> _Work task_: All that is wanted is an exact copy of the line containing "Home (279, 219)" and the lines after it, through the end of the records.

(Records from a dataset)
---+---
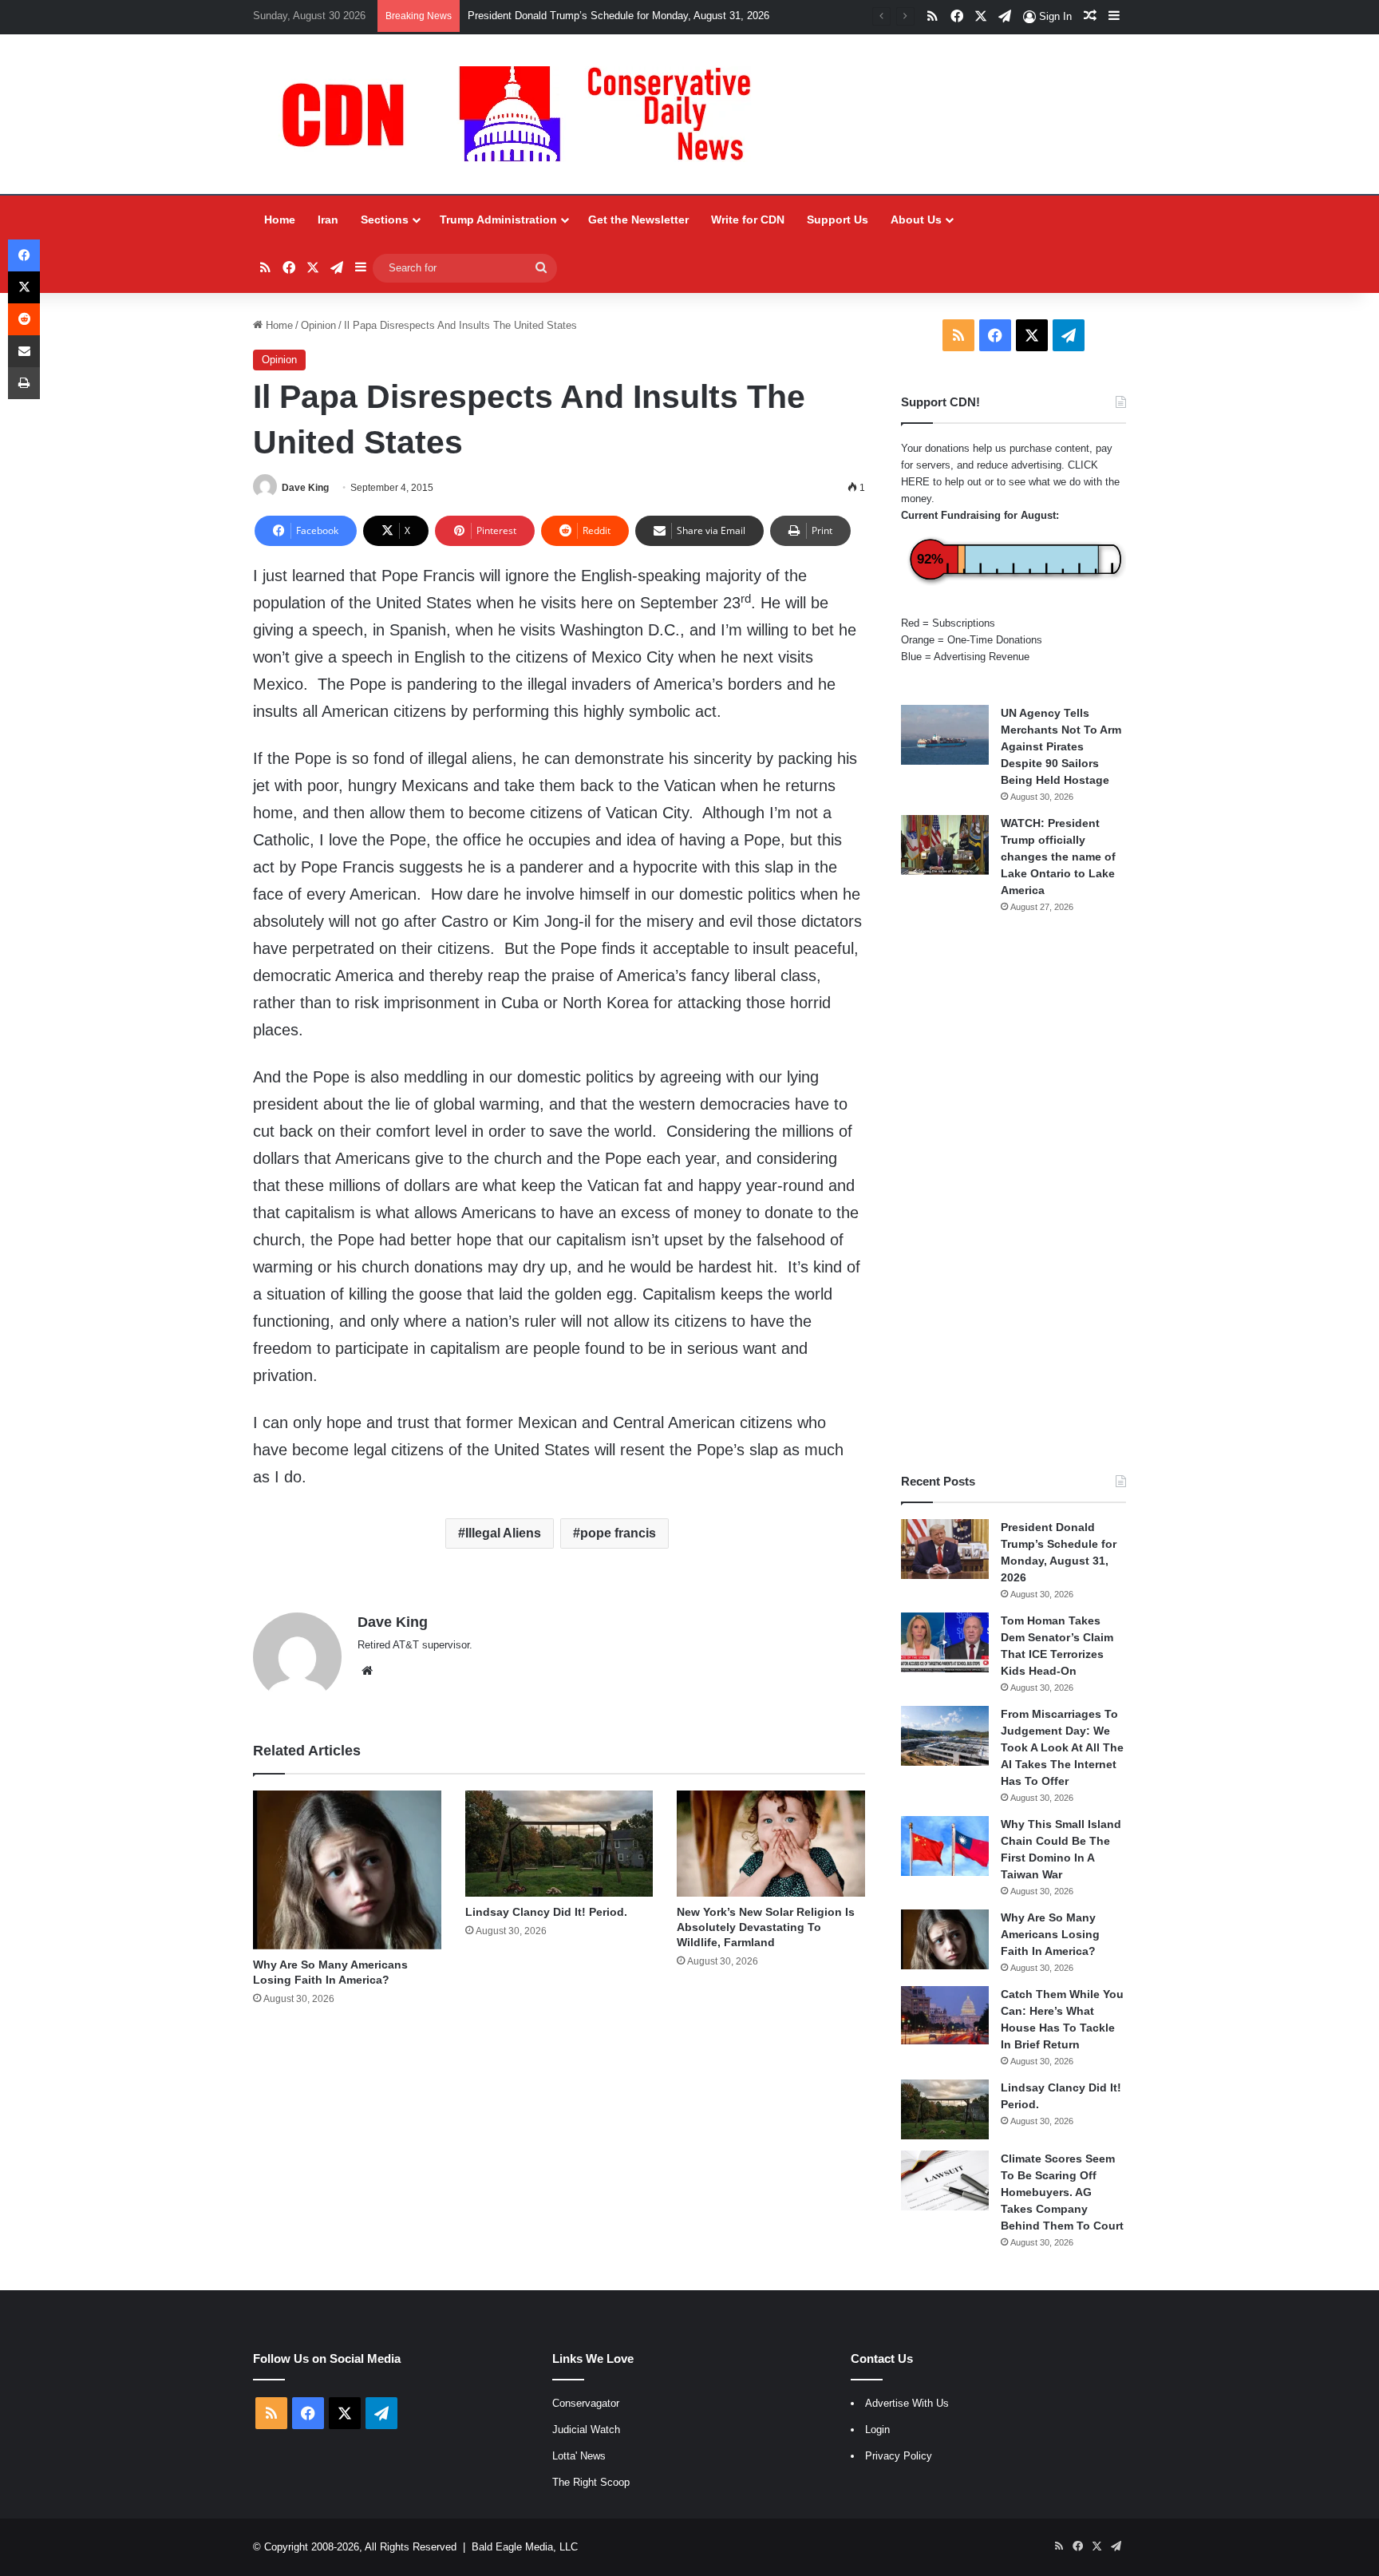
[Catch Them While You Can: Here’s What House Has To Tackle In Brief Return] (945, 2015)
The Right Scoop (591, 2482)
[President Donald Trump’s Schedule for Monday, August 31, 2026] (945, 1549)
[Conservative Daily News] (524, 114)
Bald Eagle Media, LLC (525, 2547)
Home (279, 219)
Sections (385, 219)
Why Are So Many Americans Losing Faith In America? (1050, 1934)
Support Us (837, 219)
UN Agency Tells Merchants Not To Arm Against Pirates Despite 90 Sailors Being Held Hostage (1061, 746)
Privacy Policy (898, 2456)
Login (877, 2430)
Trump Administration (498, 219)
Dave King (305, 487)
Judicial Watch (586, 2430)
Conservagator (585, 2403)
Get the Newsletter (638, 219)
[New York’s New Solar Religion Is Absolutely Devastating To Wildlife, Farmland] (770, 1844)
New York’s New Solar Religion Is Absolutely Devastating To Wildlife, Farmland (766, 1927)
---+---
> _Exercise solution_:
Home (279, 219)
Sections (385, 219)
Why Are So Many Americans Losing Faith In America? (1050, 1934)
Support Us (837, 219)
UN Agency Tells Merchants Not To Arm Against Pirates Despite 90 Sailors Being Held Hostage (1061, 746)
Privacy Policy (898, 2456)
Login (877, 2430)
Trump Administration (498, 219)
Dave King (305, 487)
Judicial Watch (586, 2430)
Conservagator (585, 2403)
Get the Newsletter (638, 219)
[New York’s New Solar Religion Is Absolutely Devastating To Wildlife, Farmland] (770, 1844)
New York’s New Solar Religion Is Absolutely Devastating To Wildlife, Farmland (766, 1927)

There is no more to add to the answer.